A federal judge has put a stay on her week-old ruling that overturned Wisconsin’s marriage protection amendment and legalized same-sex marriage in the state. As many as 500 same-sex couples had taken advantage of Judge Barbara B. Crabb’s June 6 ruling that had overturned Wisconsin’s constitutional amendment defining marriage as only between a man and a woman. The 2006 amendment had been approved by 59 percent of Wisconsin voters.
On June 13 Crabb reluctantly put a stay on her decision after the state’s attorney general, J. B. Van Hollen, filed an appeal, asking Crabb to block further same-sex unions until the case makes its way through the legal process.
Following a 30-minute hearing on the case, Crabb said that she would halt further same-sex marriages, citing the U.S. Supreme Court’s recent similar decision in Utah.
“After seeing the expressions of joy on the faces of so many newly wedded couples featured in media reports,” Crabb wrote in a disturbingly biased order, “I find it difficult to impose a stay on the event that is responsible for eliciting that emotion, even if the stay is only temporary. Same-sex couples have waited many years to receive equal treatment under the law, so it is understandable that they do not want to wait any longer. However, a Federal District Court is required to follow the guidance provided by the Supreme Court.”
{modulepos inner_text_ad}
Attorney General Van Hollen’s appeal will go to the federal 7th Circuit Court of Appeals in Chicago, and while the process “could potentially take years to decide,” reported the Christian News Network, “many expect that the U.S. Supreme Court will ultimately render a decision on the issue much sooner from a state that is further along in the appeals process than Wisconsin.”
Many pro-family activists support a federal solution for reversing the legalization of same-sex marriage in one state after another; however, such a solution, imposed by the Supreme Court, could turn out to be the very opposite of what they are hoping for. Such was the case more than 40 years ago when pro-life activists hoping that the Supreme Court would prohibit abortion nationally in its consideration of the Roe v. Wade case instead legalized abortion on demand. In truth, neither marriage nor abortion is among the few enumerated powers delegated to the U.S. government by the Constitution.
In a statement Van Hollen said that he was “very pleased that Judge Crabb has … fully stayed her ruling. She has confirmed that Wisconsin’s law regarding same-sex marriage remains in full force and effect.”

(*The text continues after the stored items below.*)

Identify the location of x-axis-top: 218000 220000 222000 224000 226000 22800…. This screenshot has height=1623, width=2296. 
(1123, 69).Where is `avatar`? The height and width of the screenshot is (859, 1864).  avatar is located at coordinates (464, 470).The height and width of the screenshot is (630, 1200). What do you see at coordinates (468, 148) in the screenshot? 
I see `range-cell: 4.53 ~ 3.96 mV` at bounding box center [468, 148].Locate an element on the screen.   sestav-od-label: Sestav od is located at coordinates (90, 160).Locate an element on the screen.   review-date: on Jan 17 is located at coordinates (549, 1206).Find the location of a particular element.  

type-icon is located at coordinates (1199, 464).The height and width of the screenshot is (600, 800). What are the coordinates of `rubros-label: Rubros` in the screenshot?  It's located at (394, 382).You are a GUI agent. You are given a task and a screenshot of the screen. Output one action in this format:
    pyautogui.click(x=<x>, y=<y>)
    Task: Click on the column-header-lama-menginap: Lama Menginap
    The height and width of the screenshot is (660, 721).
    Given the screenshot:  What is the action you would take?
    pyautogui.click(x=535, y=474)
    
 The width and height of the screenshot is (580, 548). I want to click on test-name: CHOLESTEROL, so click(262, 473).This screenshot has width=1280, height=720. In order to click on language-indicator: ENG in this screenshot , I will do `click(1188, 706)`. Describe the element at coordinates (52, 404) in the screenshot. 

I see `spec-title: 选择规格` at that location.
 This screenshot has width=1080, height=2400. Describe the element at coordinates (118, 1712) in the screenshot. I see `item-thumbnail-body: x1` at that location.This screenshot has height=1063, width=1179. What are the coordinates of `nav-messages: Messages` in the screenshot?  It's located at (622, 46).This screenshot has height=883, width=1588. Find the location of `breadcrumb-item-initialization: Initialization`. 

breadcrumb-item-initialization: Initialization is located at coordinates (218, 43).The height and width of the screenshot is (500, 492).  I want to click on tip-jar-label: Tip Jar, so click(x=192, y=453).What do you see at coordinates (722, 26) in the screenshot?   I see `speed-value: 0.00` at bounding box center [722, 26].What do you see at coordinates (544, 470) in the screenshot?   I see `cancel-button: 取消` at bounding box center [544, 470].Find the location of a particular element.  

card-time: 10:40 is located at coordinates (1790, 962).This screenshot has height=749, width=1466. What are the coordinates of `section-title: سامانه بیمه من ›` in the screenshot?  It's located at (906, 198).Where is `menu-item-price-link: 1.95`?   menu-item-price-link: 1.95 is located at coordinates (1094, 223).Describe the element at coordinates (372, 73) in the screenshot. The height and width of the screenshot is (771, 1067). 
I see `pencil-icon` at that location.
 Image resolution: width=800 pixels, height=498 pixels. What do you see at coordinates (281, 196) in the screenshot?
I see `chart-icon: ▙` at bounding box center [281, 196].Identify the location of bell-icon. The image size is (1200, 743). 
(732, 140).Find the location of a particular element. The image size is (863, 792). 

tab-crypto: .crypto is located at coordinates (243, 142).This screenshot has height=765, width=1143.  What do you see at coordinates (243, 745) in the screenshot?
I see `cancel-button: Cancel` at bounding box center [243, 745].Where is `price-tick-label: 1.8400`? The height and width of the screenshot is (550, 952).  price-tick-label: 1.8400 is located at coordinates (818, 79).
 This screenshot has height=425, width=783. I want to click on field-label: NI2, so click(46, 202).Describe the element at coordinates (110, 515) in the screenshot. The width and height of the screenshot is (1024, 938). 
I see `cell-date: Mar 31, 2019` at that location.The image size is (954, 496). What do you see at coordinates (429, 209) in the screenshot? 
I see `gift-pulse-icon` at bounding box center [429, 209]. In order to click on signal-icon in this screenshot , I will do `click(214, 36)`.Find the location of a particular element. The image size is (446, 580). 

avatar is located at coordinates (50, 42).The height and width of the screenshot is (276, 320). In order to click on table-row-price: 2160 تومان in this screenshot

Julaine Appling of Wisconsin Family Action, a pro-family group, complained that Crabb’s original ruling caused “undue and absolutely unnecessary turmoil in our state…. This judge, in concert with those determined to redefine society’s foundational institution of marriage, turned Wisconsin from being a state where the law is respected into a place where apparently everyone, especially elected county clerks, can do that which is right in his own eyes. Fortunately, we now have clarity which should bring an end to the confusion.”
Meanwhile, a team of liberal Wisconsin legislators has appealed to U.S. Attorney General Eric Holder to declare legal the 500 or so same-sex marriages that were performed in the state during the week that Crabb’s original ruling was in force. As it is, the marriages are considered void by reason of Crabb’s stay of her earlier decision. U.S. Senate Democrat Tammy Baldwin (who is openly lesbian), along with Wisconsin House Democrats Ron Kind, Gwen Moore, and Mark Pocan, wrote to Attorney General Eric Holder on June 16 asking him to intrude into the state’s marriage issue and decree the several hundred same-sex unions legal.
Federal judges have now overturned marriage protection amendments in 15 states, including Wisconsin. But Tony Perkins of the Family Research Council, which has taken a lead role in protecting traditional marriage in America, said that while federal judges may have the authority to make legal rulings, “the courts, for all their power, can’t overturn natural law. What they can do is incite a movement of indignant Americans, who are tired of seeing the foundations of a free and just society destroyed by a handful of black-robed tyrants.”